Comprehensive study on photophysical properties of Eu(TTA)3bipy phosphor molecularly doped in PMMA and PS matrices

Abstract

Abstract Successful synthesis of the most studied europium activated β-diketonate red light emitting complex Eu(TTA)3bipy in which 2,2′ bipyridine is used as a synergistic ligand has been demonstrated. This complex is incorporated into Polymethylmetha acrylate (PMMA) and Polysterene (PS) at 10 and 25 wt% to check its compatibility with polymers. The photophysical properties of molecularly doped blended thin films were characterized by UV–visible absorption spectra and photoluminescence (PL) spectra in the solid state as well as by dissolving them in different organic solvents such as chloroform, tetrahydrofuran (THF), toluene (basic) and acetic acid (acidic). From the results of UV–vis absorption spectra, probability transition parameters were calculated. Thin films illustrated red emission, always peaking at 614 nm when excited at 380 nm, irrespective of solid state or solvated state. Comparison of optical intensities of the doped thin films dissolved in chloroform for different wt % and the pure complex in the same solvent reveals enhancement in PL intensity in the doped thin films rather than in pure complex.

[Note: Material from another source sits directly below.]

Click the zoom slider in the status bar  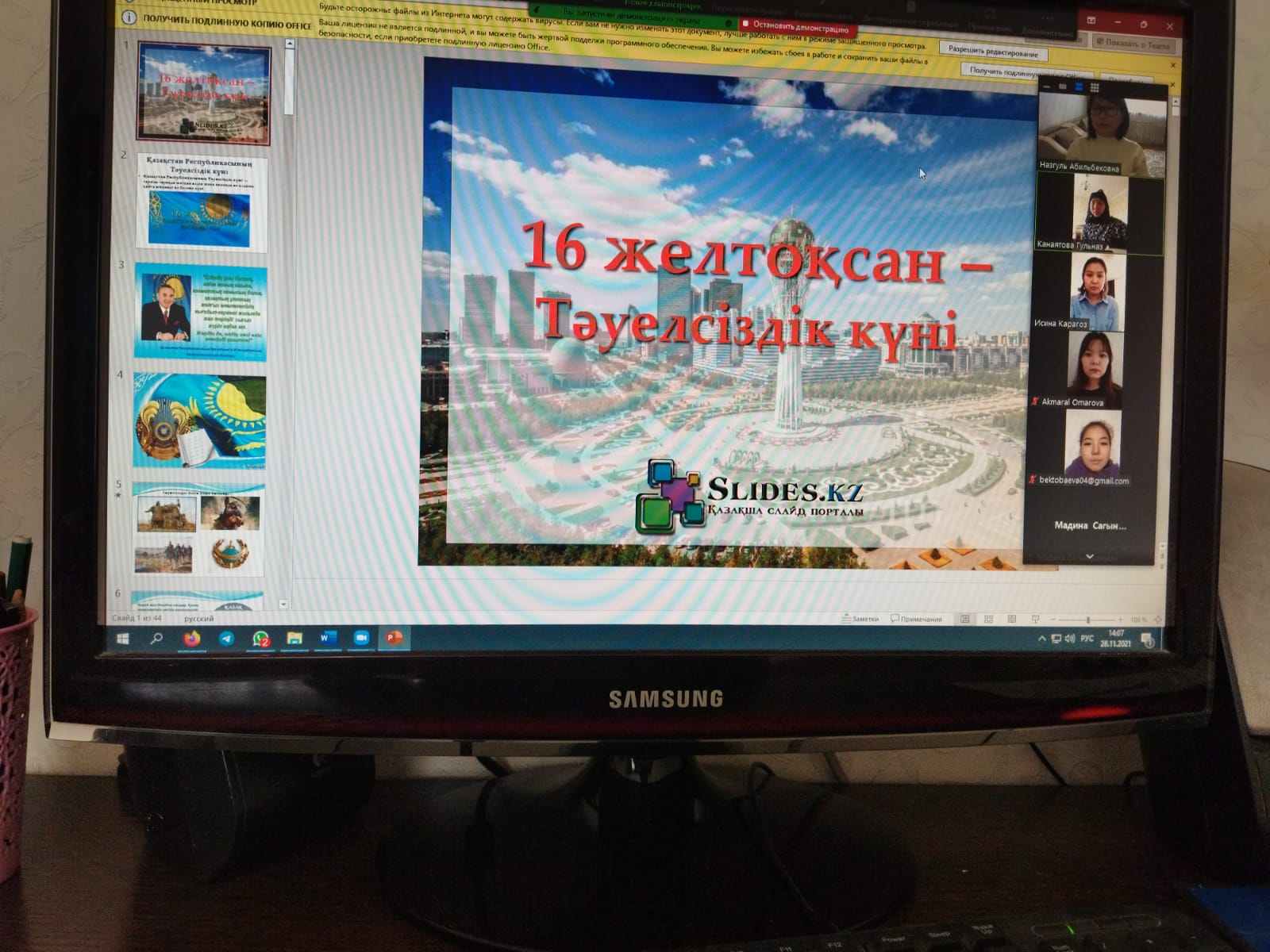(x=1087, y=620)
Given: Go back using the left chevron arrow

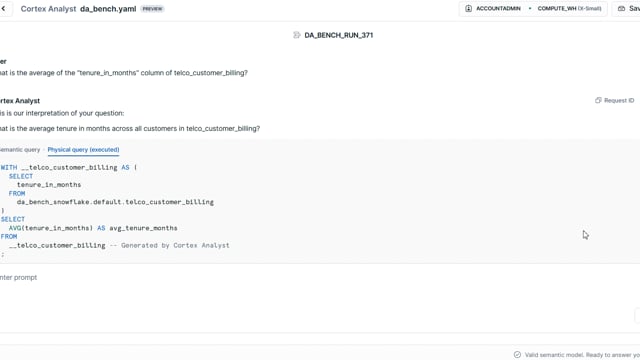Looking at the screenshot, I should (3, 9).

Relative intensity ratio (R-values) for different wt% of doping in PMMA and PS matrix were found to be in the range of 13.0–14.3. CIE coordinates of Eu (TTA)3bipy in PMMA and PS for 10 and 25 wt% in solid state were found to be (0.66, 0.34) and (0.66, 0.33), whereas in solvated state the same was found to be (0.67, 0.32) and (0.66, 0.34), respectively, clearly indicating unique emission wavelength. These results dictates that the blended films are more economical as compared to the pure Eu(TTA)3bipy, proving its great potential as strong red light emitting phosphor for the fabrication of optoelectronic devices such as OLEDs, flat panel displays by solution processing techniques.